Seit mehr als 20 Jahren steht die Band mit Mannheimer Wurzeln in wechselnder Besetzung auf der Bühne. Dabei hielt die Musikszene das Konzept mit bis zu 17 Musikern in einer Band zunächst für wenig erfolgversprechend. Das Reizvolle an der Mehrfachbesetzung ist die stimmliche Vielfalt in jedem Lied. Bis zu sechs Sänger wechselten sich am Freitag innerhalb eines Songs ab.

Punkt 20 Uhr betraten die Söhne Mannheims – und damit auch wieder Wehland – die Bühne. Xavier Naidoo charakteristisch gekleidet mit Kappe, Sonnenbrille und übergroßer Jacke. „Erweise deinem Leben Respekt, reih’ dich nicht ein in die Reihe von Schafen“, sang er in „So wird es geschehen“, einem Lied aus dem neuen Album.

Petrus meinte es gut

Die „Söhne“ hatten sich, wie viele Zuschauer, auf Regenwetter eingestellt und entsprechende Sprüche parat. „Ich sehe, ihr seid besonders bunt gekleidet“, sprach Xavier Naidoo zahlreiche Regenjackenträger an. Mit Mode habe das nichts zu tun. „Aber ihr seid vorbereitet.“ Doch Wetterapostel Petrus hatte ein Einsehen: Am Freitag fiel nicht ein Regentropfen auf den Eugen-Bolz-Platz.

Stimmung kommt zunächst nicht richtig auf...

Schon beim zweiten Lied „Guten Morgen“ gingen die Hände im Publikum hoch.

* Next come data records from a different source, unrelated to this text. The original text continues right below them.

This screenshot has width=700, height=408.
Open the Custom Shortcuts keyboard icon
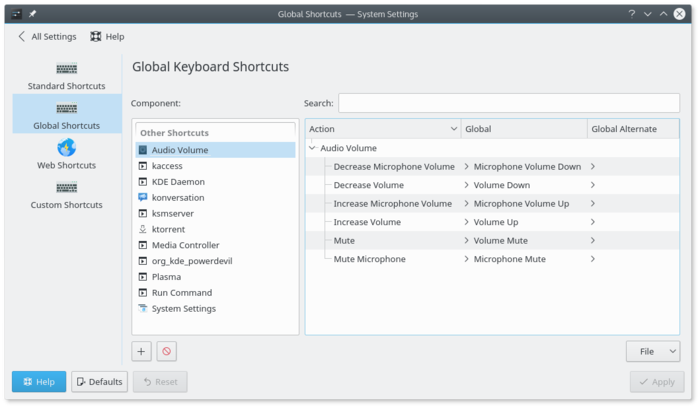coord(66,188)
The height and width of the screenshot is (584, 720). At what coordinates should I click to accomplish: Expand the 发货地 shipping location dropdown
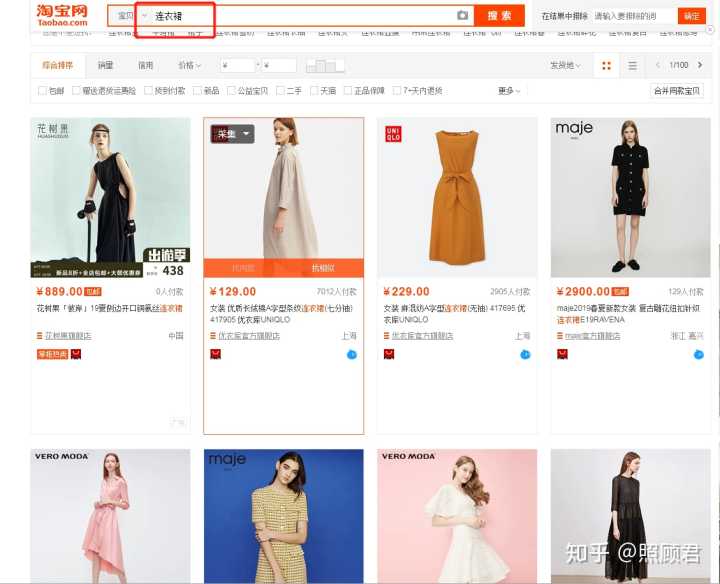coord(565,66)
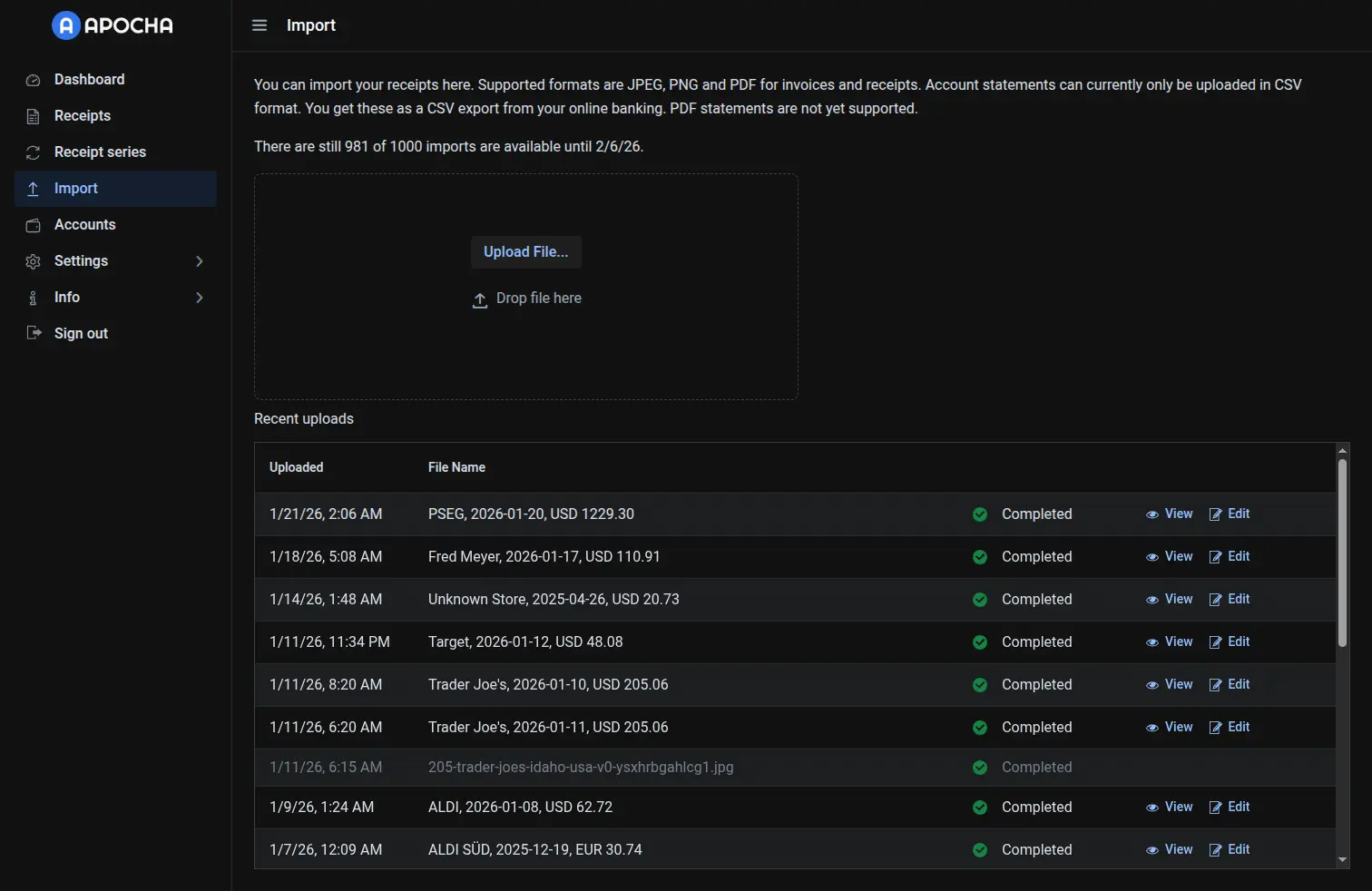Click the Receipt series sync icon
The image size is (1372, 891).
pyautogui.click(x=33, y=152)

Doch so richtig Stimmung wollte zunächst nicht aufkommen. „Rottenburg, wo seid ihr?“, rief Wehland. Und eine Stunde später: „Wir wollen jetzt die Stimmung anheizen. Das ist dringend nötig.“ Wenn sich Wehland, Naidoo oder Rolf Stahlhofen, ein weiterer Sänger, direkt ans Publikum wandten, ging es willig mit, schwang Hände über Köpfen, hüpfte, tanzte. Doch dieser Effekt verpuffte relativ schnell wieder.

Die Musiker präsentierten vom Album „MannHeim“ ein Lied nach dem anderen, aber den meisten Zuhörern waren die neuen Songs und Texte noch nicht vertraut. Viel Applaus gab es für die genialen Einlagen des Pianisten Florian Sitzmann, der ein Keyboard wie eine E-Gitarre spielen kann und der auf dem E-Piano gefühlvoll begleitete, sowie für die Schlagzeugsoli von Jonny König.

...Aber bekannte Songs lassen die Menge dann doch abgehen

Ihre bekannten Hits brachte die Band erst zum Ende des Konzerts. Da sprang endlich der Funke auf die Menge über. Zu „Das hat die Welt noch nicht gesehen“ schwebte ein Lichtermeer, erzeugt von Handys und Feuerzeugen, über dem Publikum. Es folgten „Hier kommen die Söhne“ und „Dein Leben“. Das waren die Songs, die die Zuhörer hören wollten. Für den bewegendsten Moment des Konzerts waren nur drei Musiker nötig: die Sänger Claus Eisenmann und Tino Oac sowie Pianist Sitzmann. Sie spielten die Ballade „Und wenn ein Lied“. Der Refrain geht weiter: „Meine Lippen verlässt, dann nur damit du Liebe empfängst“ Die Botschaft der Söhne Mannheims sei Liebe, sagte der Sänger Metaphysics.

„Marionetten“ nicht gespielt

Das umstrittene Lied „Marionetten“ sang die Band nicht. Sie hatte es im Frühjahr kurz nach Veröffentlichung des neuen Albums von der Playlist genommen.